WHAT IS BEING ASKED: All records that follow are to be restated exactly.
Top of DATASET EXTRACT
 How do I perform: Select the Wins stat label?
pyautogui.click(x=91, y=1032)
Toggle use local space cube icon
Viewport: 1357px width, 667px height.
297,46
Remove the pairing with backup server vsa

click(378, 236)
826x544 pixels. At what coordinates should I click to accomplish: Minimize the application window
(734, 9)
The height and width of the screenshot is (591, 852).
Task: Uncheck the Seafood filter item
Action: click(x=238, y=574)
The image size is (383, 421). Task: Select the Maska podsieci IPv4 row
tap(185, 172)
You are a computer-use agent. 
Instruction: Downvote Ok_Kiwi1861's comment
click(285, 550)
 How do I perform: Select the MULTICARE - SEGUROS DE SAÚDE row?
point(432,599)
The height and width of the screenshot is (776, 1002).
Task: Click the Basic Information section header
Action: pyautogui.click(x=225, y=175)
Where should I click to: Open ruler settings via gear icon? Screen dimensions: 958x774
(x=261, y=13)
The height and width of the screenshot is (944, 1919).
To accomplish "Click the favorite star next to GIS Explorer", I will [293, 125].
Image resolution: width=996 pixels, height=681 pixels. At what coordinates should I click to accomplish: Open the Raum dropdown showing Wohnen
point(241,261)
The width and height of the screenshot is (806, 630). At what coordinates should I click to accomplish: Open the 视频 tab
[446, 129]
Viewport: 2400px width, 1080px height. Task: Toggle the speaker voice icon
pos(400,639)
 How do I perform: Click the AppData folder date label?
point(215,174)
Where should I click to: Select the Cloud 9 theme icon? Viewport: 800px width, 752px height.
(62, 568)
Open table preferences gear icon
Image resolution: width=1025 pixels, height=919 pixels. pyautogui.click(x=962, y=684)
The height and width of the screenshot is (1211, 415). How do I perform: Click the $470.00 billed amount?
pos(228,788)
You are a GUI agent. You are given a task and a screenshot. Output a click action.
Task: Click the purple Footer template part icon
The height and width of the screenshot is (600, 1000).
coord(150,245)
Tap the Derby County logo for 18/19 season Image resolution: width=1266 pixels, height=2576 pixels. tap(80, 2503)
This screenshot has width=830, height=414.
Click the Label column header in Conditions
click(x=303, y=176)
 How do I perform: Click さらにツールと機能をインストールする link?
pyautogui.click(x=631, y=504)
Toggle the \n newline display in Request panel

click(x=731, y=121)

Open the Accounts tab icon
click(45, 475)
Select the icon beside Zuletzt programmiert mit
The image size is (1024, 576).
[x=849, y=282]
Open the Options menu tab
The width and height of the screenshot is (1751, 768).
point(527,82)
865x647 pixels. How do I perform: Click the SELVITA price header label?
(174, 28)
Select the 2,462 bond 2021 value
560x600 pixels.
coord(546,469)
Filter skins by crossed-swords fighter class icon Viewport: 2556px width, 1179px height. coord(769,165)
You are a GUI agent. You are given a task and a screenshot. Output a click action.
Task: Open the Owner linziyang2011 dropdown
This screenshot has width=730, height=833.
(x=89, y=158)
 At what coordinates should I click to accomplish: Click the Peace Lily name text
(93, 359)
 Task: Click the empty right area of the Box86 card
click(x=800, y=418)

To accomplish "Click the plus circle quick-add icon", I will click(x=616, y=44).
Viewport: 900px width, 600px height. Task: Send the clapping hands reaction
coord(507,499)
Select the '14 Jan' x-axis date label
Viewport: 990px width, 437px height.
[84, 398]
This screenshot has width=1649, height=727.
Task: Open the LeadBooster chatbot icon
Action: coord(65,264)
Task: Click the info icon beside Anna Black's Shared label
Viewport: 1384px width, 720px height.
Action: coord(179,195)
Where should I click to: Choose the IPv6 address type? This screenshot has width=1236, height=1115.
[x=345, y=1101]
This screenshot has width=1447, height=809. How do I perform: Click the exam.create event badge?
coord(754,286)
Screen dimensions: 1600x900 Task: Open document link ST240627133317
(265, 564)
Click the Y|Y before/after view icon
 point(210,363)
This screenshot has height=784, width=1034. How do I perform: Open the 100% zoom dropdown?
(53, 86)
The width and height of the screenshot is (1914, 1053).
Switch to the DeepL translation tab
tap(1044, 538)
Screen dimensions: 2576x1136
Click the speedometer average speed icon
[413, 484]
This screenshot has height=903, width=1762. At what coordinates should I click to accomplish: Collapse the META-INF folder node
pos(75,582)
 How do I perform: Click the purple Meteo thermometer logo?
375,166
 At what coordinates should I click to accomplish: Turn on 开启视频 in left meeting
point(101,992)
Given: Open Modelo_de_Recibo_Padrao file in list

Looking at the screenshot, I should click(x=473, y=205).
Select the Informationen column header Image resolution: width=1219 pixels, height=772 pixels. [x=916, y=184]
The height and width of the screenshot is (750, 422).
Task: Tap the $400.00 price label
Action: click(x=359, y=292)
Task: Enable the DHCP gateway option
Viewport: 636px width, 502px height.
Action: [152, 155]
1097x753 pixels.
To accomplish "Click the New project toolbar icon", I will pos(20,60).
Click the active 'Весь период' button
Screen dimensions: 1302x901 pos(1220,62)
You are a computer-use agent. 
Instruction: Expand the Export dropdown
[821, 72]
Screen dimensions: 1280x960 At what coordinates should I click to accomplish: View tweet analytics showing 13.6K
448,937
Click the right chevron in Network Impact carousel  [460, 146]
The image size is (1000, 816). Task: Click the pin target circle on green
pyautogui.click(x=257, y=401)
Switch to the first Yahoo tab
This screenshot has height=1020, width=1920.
Bottom of DATASET EXTRACT
OUTPUT OF THE EXERCISE:
 How do I perform: Select the Wins stat label?
pyautogui.click(x=91, y=1032)
Toggle use local space cube icon
Viewport: 1357px width, 667px height.
297,46
Remove the pairing with backup server vsa

click(378, 236)
826x544 pixels. At what coordinates should I click to accomplish: Minimize the application window
(734, 9)
The height and width of the screenshot is (591, 852).
Task: Uncheck the Seafood filter item
Action: click(x=238, y=574)
The image size is (383, 421). Task: Select the Maska podsieci IPv4 row
tap(185, 172)
You are a computer-use agent. 
Instruction: Downvote Ok_Kiwi1861's comment
click(285, 550)
 How do I perform: Select the MULTICARE - SEGUROS DE SAÚDE row?
point(432,599)
The height and width of the screenshot is (776, 1002).
Task: Click the Basic Information section header
Action: pyautogui.click(x=225, y=175)
Where should I click to: Open ruler settings via gear icon? Screen dimensions: 958x774
(x=261, y=13)
The height and width of the screenshot is (944, 1919).
To accomplish "Click the favorite star next to GIS Explorer", I will [293, 125].
Image resolution: width=996 pixels, height=681 pixels. At what coordinates should I click to accomplish: Open the Raum dropdown showing Wohnen
point(241,261)
The width and height of the screenshot is (806, 630). At what coordinates should I click to accomplish: Open the 视频 tab
[446, 129]
Viewport: 2400px width, 1080px height. Task: Toggle the speaker voice icon
pos(400,639)
 How do I perform: Click the AppData folder date label?
point(215,174)
Where should I click to: Select the Cloud 9 theme icon? Viewport: 800px width, 752px height.
(62, 568)
Open table preferences gear icon
Image resolution: width=1025 pixels, height=919 pixels. pyautogui.click(x=962, y=684)
The height and width of the screenshot is (1211, 415). How do I perform: Click the $470.00 billed amount?
pos(228,788)
You are a GUI agent. You are given a task and a screenshot. Output a click action.
Task: Click the purple Footer template part icon
The height and width of the screenshot is (600, 1000).
coord(150,245)
Tap the Derby County logo for 18/19 season Image resolution: width=1266 pixels, height=2576 pixels. tap(80, 2503)
This screenshot has width=830, height=414.
Click the Label column header in Conditions
click(x=303, y=176)
 How do I perform: Click さらにツールと機能をインストールする link?
pyautogui.click(x=631, y=504)
Toggle the \n newline display in Request panel

click(x=731, y=121)

Open the Accounts tab icon
click(45, 475)
Select the icon beside Zuletzt programmiert mit
The image size is (1024, 576).
[x=849, y=282]
Open the Options menu tab
The width and height of the screenshot is (1751, 768).
point(527,82)
865x647 pixels. How do I perform: Click the SELVITA price header label?
(174, 28)
Select the 2,462 bond 2021 value
560x600 pixels.
coord(546,469)
Filter skins by crossed-swords fighter class icon Viewport: 2556px width, 1179px height. coord(769,165)
You are a GUI agent. You are given a task and a screenshot. Output a click action.
Task: Open the Owner linziyang2011 dropdown
This screenshot has width=730, height=833.
(x=89, y=158)
 At what coordinates should I click to accomplish: Click the Peace Lily name text
(93, 359)
 Task: Click the empty right area of the Box86 card
click(x=800, y=418)

To accomplish "Click the plus circle quick-add icon", I will click(x=616, y=44).
Viewport: 900px width, 600px height. Task: Send the clapping hands reaction
coord(507,499)
Select the '14 Jan' x-axis date label
Viewport: 990px width, 437px height.
[84, 398]
This screenshot has width=1649, height=727.
Task: Open the LeadBooster chatbot icon
Action: coord(65,264)
Task: Click the info icon beside Anna Black's Shared label
Viewport: 1384px width, 720px height.
Action: coord(179,195)
Where should I click to: Choose the IPv6 address type? This screenshot has width=1236, height=1115.
[x=345, y=1101]
This screenshot has width=1447, height=809. How do I perform: Click the exam.create event badge?
coord(754,286)
Screen dimensions: 1600x900 Task: Open document link ST240627133317
(265, 564)
Click the Y|Y before/after view icon
 point(210,363)
This screenshot has height=784, width=1034. How do I perform: Open the 100% zoom dropdown?
(53, 86)
The width and height of the screenshot is (1914, 1053).
Switch to the DeepL translation tab
tap(1044, 538)
Screen dimensions: 2576x1136
Click the speedometer average speed icon
[413, 484]
This screenshot has height=903, width=1762. At what coordinates should I click to accomplish: Collapse the META-INF folder node
pos(75,582)
 How do I perform: Click the purple Meteo thermometer logo?
375,166
 At what coordinates should I click to accomplish: Turn on 开启视频 in left meeting
point(101,992)
Given: Open Modelo_de_Recibo_Padrao file in list

Looking at the screenshot, I should click(x=473, y=205).
Select the Informationen column header Image resolution: width=1219 pixels, height=772 pixels. [x=916, y=184]
The height and width of the screenshot is (750, 422).
Task: Tap the $400.00 price label
Action: click(x=359, y=292)
Task: Enable the DHCP gateway option
Viewport: 636px width, 502px height.
Action: [152, 155]
1097x753 pixels.
To accomplish "Click the New project toolbar icon", I will pos(20,60).
Click the active 'Весь период' button
Screen dimensions: 1302x901 pos(1220,62)
You are a computer-use agent. 
Instruction: Expand the Export dropdown
[821, 72]
Screen dimensions: 1280x960 At what coordinates should I click to accomplish: View tweet analytics showing 13.6K
448,937
Click the right chevron in Network Impact carousel  [460, 146]
The image size is (1000, 816). Task: Click the pin target circle on green
pyautogui.click(x=257, y=401)
Switch to the first Yahoo tab
This screenshot has height=1020, width=1920.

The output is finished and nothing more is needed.